▶ WHAT IS NEEDED
Every line of the entries below from the one containing "18 (242, 584)" to the one containing "Aviso legal (401, 1119)", both ends included, must be written out exactly. No other line belongs in the answer.

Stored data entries
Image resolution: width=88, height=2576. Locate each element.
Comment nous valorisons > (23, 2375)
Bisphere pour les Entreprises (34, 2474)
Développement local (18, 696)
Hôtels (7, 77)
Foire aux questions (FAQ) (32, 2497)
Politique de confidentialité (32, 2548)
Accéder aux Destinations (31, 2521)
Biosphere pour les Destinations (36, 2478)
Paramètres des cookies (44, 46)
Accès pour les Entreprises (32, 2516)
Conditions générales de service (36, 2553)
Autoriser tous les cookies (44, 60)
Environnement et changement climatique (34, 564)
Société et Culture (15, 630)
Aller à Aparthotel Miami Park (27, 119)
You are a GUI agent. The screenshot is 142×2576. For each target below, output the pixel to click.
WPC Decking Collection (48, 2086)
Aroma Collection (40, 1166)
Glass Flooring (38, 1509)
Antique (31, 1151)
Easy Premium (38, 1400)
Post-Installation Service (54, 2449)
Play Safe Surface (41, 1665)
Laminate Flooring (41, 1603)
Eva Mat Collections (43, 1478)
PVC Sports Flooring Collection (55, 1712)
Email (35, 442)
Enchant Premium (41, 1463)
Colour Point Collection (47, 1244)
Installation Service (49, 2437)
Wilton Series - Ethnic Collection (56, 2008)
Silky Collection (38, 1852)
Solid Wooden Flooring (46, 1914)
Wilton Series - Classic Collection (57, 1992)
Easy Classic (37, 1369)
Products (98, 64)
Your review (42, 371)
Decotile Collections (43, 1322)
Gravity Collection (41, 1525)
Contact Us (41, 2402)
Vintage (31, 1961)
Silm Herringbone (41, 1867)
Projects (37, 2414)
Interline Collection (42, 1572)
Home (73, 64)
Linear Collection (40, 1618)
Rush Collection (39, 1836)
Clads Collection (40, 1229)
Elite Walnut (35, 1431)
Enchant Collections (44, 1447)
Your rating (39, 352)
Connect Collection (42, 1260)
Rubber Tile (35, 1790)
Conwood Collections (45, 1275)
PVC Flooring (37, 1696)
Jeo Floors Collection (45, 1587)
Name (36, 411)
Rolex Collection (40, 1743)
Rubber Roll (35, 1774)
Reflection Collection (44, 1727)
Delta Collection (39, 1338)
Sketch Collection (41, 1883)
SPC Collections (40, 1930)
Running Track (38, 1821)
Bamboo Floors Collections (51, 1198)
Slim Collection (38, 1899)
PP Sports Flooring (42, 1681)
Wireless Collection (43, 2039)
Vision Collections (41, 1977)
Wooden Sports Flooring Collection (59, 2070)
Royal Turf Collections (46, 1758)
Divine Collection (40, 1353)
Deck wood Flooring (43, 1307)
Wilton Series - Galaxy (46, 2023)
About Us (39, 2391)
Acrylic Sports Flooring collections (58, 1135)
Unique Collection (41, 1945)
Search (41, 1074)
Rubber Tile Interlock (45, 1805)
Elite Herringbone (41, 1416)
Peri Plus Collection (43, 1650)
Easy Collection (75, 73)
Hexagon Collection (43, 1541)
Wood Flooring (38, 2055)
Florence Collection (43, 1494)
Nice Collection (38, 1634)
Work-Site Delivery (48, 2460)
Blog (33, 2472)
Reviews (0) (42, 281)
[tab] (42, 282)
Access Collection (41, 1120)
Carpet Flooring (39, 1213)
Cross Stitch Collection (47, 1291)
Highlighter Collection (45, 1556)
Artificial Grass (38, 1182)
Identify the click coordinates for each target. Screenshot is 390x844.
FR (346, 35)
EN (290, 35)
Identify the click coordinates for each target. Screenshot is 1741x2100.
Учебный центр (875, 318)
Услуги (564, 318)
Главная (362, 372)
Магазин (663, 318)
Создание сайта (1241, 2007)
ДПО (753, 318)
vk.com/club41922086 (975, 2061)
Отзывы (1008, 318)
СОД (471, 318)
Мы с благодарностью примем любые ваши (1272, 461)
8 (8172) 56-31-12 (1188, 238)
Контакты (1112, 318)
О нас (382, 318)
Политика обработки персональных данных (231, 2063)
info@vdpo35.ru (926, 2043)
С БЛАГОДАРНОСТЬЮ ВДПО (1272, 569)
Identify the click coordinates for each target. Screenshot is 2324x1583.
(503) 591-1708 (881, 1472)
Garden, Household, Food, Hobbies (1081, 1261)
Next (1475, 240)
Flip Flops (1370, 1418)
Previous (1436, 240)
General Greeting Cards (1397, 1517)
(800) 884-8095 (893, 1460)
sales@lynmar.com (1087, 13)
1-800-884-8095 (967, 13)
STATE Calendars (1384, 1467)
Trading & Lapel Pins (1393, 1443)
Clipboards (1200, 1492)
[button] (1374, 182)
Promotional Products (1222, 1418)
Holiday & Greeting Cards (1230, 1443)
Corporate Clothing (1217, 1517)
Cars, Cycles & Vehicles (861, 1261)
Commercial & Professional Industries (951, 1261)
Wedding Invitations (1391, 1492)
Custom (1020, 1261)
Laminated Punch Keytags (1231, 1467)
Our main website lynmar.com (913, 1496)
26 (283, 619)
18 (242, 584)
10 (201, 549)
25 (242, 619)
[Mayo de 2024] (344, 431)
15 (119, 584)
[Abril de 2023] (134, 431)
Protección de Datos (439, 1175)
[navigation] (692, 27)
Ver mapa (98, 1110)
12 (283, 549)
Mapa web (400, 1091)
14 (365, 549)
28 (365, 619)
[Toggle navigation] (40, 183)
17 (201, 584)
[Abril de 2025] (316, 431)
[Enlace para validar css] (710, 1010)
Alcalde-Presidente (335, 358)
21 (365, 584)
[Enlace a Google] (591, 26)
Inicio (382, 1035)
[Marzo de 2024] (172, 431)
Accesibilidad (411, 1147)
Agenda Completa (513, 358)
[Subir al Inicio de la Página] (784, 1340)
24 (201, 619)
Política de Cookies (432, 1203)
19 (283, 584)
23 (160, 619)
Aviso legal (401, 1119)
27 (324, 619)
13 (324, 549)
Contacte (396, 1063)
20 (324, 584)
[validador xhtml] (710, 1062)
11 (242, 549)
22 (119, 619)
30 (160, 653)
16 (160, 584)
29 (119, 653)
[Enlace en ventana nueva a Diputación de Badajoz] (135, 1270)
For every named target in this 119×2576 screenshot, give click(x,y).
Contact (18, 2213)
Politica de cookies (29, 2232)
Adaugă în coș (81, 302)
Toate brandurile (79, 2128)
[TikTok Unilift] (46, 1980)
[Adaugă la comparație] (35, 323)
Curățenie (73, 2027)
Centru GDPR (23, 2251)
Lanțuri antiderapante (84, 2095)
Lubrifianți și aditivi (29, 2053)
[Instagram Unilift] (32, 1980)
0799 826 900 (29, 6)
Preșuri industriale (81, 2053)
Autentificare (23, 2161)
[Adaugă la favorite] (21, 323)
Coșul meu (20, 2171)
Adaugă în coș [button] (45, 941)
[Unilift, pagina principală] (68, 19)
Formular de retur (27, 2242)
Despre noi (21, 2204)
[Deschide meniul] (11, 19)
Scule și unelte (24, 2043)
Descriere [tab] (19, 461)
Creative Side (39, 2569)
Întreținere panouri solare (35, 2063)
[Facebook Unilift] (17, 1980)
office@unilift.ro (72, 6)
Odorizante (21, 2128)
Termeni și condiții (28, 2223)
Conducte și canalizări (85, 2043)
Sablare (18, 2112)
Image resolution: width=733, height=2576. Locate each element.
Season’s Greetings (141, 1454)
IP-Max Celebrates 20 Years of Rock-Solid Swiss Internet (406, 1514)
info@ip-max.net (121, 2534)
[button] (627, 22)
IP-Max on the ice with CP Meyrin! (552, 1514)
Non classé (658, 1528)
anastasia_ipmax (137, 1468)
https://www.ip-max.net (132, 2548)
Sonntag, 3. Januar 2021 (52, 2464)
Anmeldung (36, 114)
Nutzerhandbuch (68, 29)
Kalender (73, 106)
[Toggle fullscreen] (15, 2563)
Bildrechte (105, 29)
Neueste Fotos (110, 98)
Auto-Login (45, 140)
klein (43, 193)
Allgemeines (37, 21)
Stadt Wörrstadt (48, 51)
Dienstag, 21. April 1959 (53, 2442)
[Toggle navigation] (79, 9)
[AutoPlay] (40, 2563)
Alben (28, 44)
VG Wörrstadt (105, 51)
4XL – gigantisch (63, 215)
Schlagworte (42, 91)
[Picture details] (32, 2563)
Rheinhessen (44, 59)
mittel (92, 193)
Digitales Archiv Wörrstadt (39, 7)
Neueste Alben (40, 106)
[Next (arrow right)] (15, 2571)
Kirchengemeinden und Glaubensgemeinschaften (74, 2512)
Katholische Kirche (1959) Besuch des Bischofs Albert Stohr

▶ YOUR RESPONSE
18 (242, 584)
10 (201, 549)
25 (242, 619)
[Mayo de 2024] (344, 431)
15 (119, 584)
[Abril de 2023] (134, 431)
Protección de Datos (439, 1175)
[navigation] (692, 27)
Ver mapa (98, 1110)
12 (283, 549)
Mapa web (400, 1091)
14 (365, 549)
28 (365, 619)
[Toggle navigation] (40, 183)
17 (201, 584)
[Abril de 2025] (316, 431)
[Enlace para validar css] (710, 1010)
Alcalde-Presidente (335, 358)
21 (365, 584)
[Enlace a Google] (591, 26)
Inicio (382, 1035)
[Marzo de 2024] (172, 431)
Accesibilidad (411, 1147)
Agenda Completa (513, 358)
[Subir al Inicio de la Página] (784, 1340)
24 (201, 619)
Política de Cookies (432, 1203)
19 (283, 584)
23 (160, 619)
Aviso legal (401, 1119)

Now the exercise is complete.